Why the market solves the wrong problem

The best offering from the big labs is Anthropic's AI Capabilities and Limitations course, and it landed about a year after I had already done the same groundwork. It frames generative AI around behavioral properties, addresses hallucination mechanics directly, and teaches learners to treat specificity (names, dates, statistics, citations) as the zone where fabrication concentrates. That is real foundational content, and most programs do not approach it.¹

The structural limitation is, in my opinion, the target competency. The dominant design paradigm across the market trains people to operate a specific interface, whether a Copilot summary or a Gemini draft, without building the conceptual model needed to evaluate what the interface produces. CompTIA's own AI's Impact on Productivity and the Workforce research notes that just 34% of companies require AI training at all, and the programs that exist tend to measure completion rather than behavior change. A 95% completion rate confirms that employees clicked through modules. It says nothing about whether they retained anything or did their jobs differently afterward. None of the major programs I looked at include a behavioral follow-up, a manager observation protocol, or any structural feature that addresses the 69% stigma finding. They are, for the most part, well-produced answers to a question the research suggests is not the binding one. The binding question is judgment, and judgment is harder to package.

From analysis to design

The payoff of doing the analysis this way is a property most courses cannot demonstrate: traceability. In the action map, every observable behavior traces backward to a documented gap in the research and forward to a specific practice activity and assessment. That backward chain, from a business goal through behaviors to the research that warrants them, is the thing I would point a hiring manager to. It is also the thing the section count and the production polish cannot tell you, because a course can look finished and still be built on assumption.

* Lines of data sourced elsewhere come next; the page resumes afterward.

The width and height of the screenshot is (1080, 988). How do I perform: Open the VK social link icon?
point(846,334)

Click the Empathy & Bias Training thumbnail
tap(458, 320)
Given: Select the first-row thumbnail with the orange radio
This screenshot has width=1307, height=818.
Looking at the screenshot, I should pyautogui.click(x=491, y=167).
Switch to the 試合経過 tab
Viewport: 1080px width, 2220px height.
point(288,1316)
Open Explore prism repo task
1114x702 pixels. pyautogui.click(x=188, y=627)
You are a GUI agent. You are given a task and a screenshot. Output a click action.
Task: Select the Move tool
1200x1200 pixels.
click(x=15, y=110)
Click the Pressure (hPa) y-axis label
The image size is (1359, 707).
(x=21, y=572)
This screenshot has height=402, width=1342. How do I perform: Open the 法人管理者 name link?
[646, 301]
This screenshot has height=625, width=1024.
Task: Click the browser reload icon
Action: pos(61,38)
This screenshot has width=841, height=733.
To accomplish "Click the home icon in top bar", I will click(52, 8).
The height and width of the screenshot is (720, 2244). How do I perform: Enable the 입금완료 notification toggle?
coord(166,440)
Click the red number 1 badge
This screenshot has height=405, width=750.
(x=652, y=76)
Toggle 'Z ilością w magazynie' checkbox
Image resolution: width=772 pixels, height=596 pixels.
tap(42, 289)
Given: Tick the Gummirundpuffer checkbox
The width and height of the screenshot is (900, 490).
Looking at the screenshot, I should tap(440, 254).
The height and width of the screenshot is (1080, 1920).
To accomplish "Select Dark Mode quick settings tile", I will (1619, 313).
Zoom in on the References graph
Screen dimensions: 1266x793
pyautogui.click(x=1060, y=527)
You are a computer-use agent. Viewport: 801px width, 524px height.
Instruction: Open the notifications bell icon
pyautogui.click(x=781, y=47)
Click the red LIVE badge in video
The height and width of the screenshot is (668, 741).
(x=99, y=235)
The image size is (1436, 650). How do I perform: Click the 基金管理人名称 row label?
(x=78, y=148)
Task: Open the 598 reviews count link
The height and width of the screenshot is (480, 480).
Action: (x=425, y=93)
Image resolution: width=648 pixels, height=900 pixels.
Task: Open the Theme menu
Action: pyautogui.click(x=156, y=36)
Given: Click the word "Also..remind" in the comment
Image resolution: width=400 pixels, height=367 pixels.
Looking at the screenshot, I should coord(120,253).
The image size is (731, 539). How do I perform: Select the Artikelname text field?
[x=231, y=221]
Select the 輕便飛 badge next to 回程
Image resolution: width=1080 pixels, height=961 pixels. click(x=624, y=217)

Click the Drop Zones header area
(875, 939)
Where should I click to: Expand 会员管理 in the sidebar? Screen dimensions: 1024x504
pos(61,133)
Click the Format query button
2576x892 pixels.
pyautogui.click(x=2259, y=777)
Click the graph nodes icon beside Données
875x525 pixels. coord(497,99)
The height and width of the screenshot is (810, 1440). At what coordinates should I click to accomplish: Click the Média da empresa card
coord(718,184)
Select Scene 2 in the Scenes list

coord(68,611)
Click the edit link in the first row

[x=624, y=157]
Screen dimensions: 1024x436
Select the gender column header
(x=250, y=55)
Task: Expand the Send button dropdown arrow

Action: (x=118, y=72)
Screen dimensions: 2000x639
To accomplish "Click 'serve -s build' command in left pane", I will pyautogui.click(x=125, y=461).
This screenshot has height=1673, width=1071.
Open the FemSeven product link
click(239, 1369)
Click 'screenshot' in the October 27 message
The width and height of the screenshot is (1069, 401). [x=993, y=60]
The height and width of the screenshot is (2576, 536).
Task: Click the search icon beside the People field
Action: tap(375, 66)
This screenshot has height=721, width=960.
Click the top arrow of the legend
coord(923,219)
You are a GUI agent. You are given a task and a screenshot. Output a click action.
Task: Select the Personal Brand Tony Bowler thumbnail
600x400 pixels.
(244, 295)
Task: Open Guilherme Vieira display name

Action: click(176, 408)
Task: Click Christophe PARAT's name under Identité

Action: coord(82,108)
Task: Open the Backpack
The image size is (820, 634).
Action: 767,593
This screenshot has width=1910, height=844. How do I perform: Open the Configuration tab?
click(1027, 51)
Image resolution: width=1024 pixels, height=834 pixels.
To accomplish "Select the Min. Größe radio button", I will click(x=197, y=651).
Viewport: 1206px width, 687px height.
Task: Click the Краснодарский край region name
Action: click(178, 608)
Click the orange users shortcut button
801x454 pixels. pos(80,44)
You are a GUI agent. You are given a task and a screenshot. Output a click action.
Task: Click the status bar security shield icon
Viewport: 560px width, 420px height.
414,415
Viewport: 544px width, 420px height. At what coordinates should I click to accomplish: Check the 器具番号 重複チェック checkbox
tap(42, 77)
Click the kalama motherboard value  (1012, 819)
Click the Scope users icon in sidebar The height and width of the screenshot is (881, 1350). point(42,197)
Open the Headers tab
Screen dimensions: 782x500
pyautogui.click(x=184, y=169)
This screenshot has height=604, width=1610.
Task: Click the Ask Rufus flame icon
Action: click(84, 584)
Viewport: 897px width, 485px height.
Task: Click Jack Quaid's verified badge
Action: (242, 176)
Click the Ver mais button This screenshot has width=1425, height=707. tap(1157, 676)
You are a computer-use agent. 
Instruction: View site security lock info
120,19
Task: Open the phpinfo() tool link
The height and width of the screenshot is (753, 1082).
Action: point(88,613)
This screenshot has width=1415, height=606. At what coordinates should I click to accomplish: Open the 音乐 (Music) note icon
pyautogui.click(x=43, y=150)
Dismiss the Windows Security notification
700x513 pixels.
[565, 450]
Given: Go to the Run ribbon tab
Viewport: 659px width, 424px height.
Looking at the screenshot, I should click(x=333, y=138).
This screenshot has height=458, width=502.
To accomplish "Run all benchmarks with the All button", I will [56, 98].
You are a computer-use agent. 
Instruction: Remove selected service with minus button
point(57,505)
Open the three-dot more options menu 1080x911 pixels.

The 4D competency vocabulary (Delegation, Description, Discernment, Diligence), drawn from Anthropic's fluency framework, does double duty here. It is a competency taxonomy, but it is also a change-management instrument, because a shared language for how you use AI is a precondition for the peer normalization that the stigma data says is missing.

Limitations

One of the persona's gaps, what I called underuse through overcaution, is a design-grounded inference from behavioral data rather than a directly observed survey item, and I flagged it as such in the document. The program was scoped for two delivery environments, a custom-coded platform and a corporate Articulate build, but only the custom platform was actually produced; the Articulate version was a deliberate scope cut, because this is an independent portfolio project and not a funded enterprise engagement. Some of the supporting market data, particularly the ROI figures, comes from a vendor-commissioned survey, and I have marked it that way wherever it appears. And the 81% productivity median, to repeat the earlier point, is observational and optimistic; the controlled-trial range is lower. Realistically, I am a practitioner who did this work solo around a full-time teaching job, not a research team, and the analysis should be read as rigorous, directional, and a work in progress rather than definitive.

My capstone was teaching the mechanics of how these models generate text before the major labs had published their competency frameworks. The problem was visible early. What I do not know is whether the discipline will catch up to it on its own, or whether the courses that ship will keep answering the question that is easy to package instead of the one the data keeps pointing at.

If you want to chat, shoot me an email. If you would like to get updates, subscribe to my blog via email or RSS feed. You can also follow me at LinkedIn and X.


¹ The course carries a 2026 copyright, and its first video content was published in April 2026. My capstone, teaching the same mechanistic foundation to a harder audience, was submitted on 20 June 2025, the better part of a year before that course's first videos appeared. I note this not as a grievance but as evidence for the post's actual claim: the gap was identifiable and my work on a solution arrived well before any of the AI labs.